As far as the Bacne we both have little doubt its an e2 related problem and once E2 is back well with in range if it continues I'll probably be refered to a dermotologist. 

He didn't balk at the 1100 score and said although it was high he was still good with it. THe E2 was only a slight concern and I had to push a little more for the adex instead of just a cut to my test c. Which is how we ended up with both. 

I'm not sure how the adex is going to affect me and am honestly a little concerned about sexual sides. He offered a script for viagra just in case to get me by but I just had him note it so I could call it in to his office if I needed it until I could adjust to the change in levels. I don't have a e2 number from when I started TRT but functioned fine at that point so like I said I'm going to be gentle on dropping it.

----------


## zaggahamma

i like the plan....keep us posted

----------


## BOB89

well called today to see if insurance was going to cover my script. My dr forgot to include dosing on the script(it was for 5 1mg tabs or about 6 weeks or so). So they put in a call to him and I should know tomorrow. I mention this because it may infact be much much cheaper for me to obtain A-dex as a research chem then through a pharamacy even with a script and possibely even with my insurance.

----------


## zaggahamma

> well called today to see if insurance was going to cover my script. My dr forgot to include dosing on the script(it was for 5 1mg tabs or about 6 weeks or so). So they put in a call to him and I should know tomorrow. I mention this because it may infact be much much cheaper for me to obtain A-dex as a research chem then through a pharamacy even with a script and possibely even with my insurance.

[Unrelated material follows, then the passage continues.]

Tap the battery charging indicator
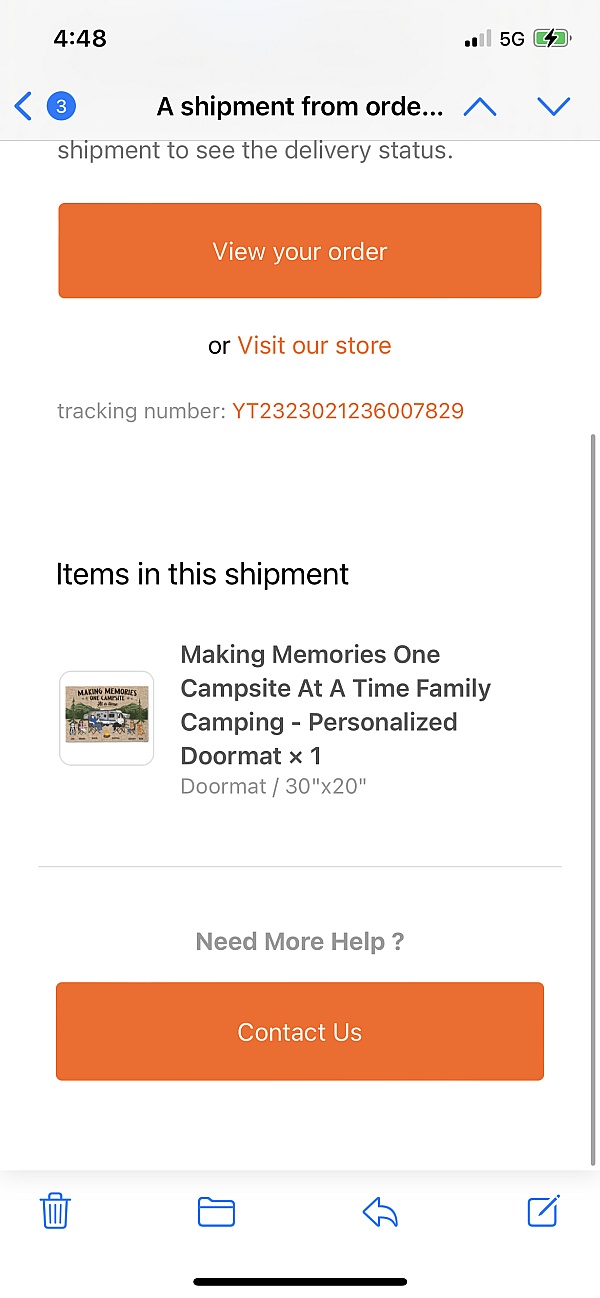600x1298 pixels. (x=552, y=39)
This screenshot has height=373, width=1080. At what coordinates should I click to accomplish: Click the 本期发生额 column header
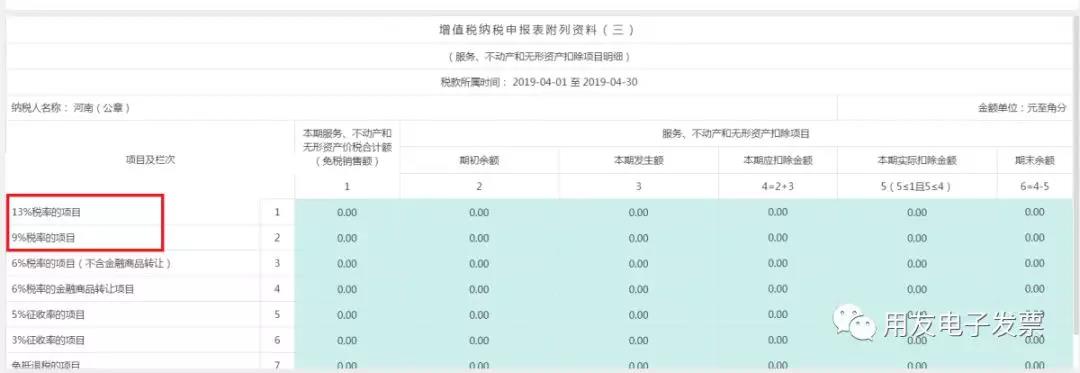click(x=638, y=160)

insurance *usually* covers it to a mild copay as it is name brand only at the present...
i've heard a couple post where the insurance co. was whining about "its for women only"...blah blah blah...when i had insurance they paid it all but 25 bucks this was for 30 pills which prolly goes for 300 if out of pocket (rough estimate)

----------


## BOB89

my insurance is fairly easy to deal with but requires an expemtion for some scripts, such as my test. I can only beleive that they will also cover the adex, but at around 60 for 30mgs as a RC, I'm betting the price is higher than my copay on the same amount.

My Dr is just fine with me using a research version of Adex.

----------


## BOB89

The adex ended up being a non-issue to get. Co-pay per month no other issues. 

I took .5 of the adex yesterday and will continue at .25 every three days. 

ON the test I decided to not drop to .4 every 5 days but instead go to .5 every 6. This is because I'm still getting those damn little 1cc bottles at the Pharamcy. So to doses per bottle is alot easier than trying to get .2 out of bottle.

I'm going to do some searching myself but what is the half life of E2 and also A-dex? Curious as to when I might notice a change. Even over the last day and a half I feel like my face has lost 3lbs itself. Maybe I was bloated and maybe its all in my head.

----------


## ds53

Test Cyp in me takes a nose dive after day 5. After discussion with dr he had no problem with me taking my dose on day 5 instead of 7. It made quite of bit of difference as my blood levels were more stable and didnt have the couple days of being so randy only to be down by day 7. No more mood swings and alway feeling strong. It makes your blood test more accurate and easier to find the right dosage. The half life of cyp is 6-7 days, with a active life of 15 days. Most charts I have looked at confirm that blood levels really start dropping on day 5 or 6. My testicles actually came back to normal size after a few months of keeping my test leveled out.

----------


## BOB89

Well a little bit of internetting gave me the answers I was looking for(I think) it appears that A-dex's half life is right at 72 hours or 3 days, so I should be dead on using it every 3 days. E2 appears to be every 13 hours up to 36 hours depending on the source of information.

----------


## BOB89

Well I've now been on the A-dex through 3 doses. So far I've noticed that my back has less active bacne going on. I would attribute this to the A-Dex but I was also in the sun for several days and that tends to clear me up as well. 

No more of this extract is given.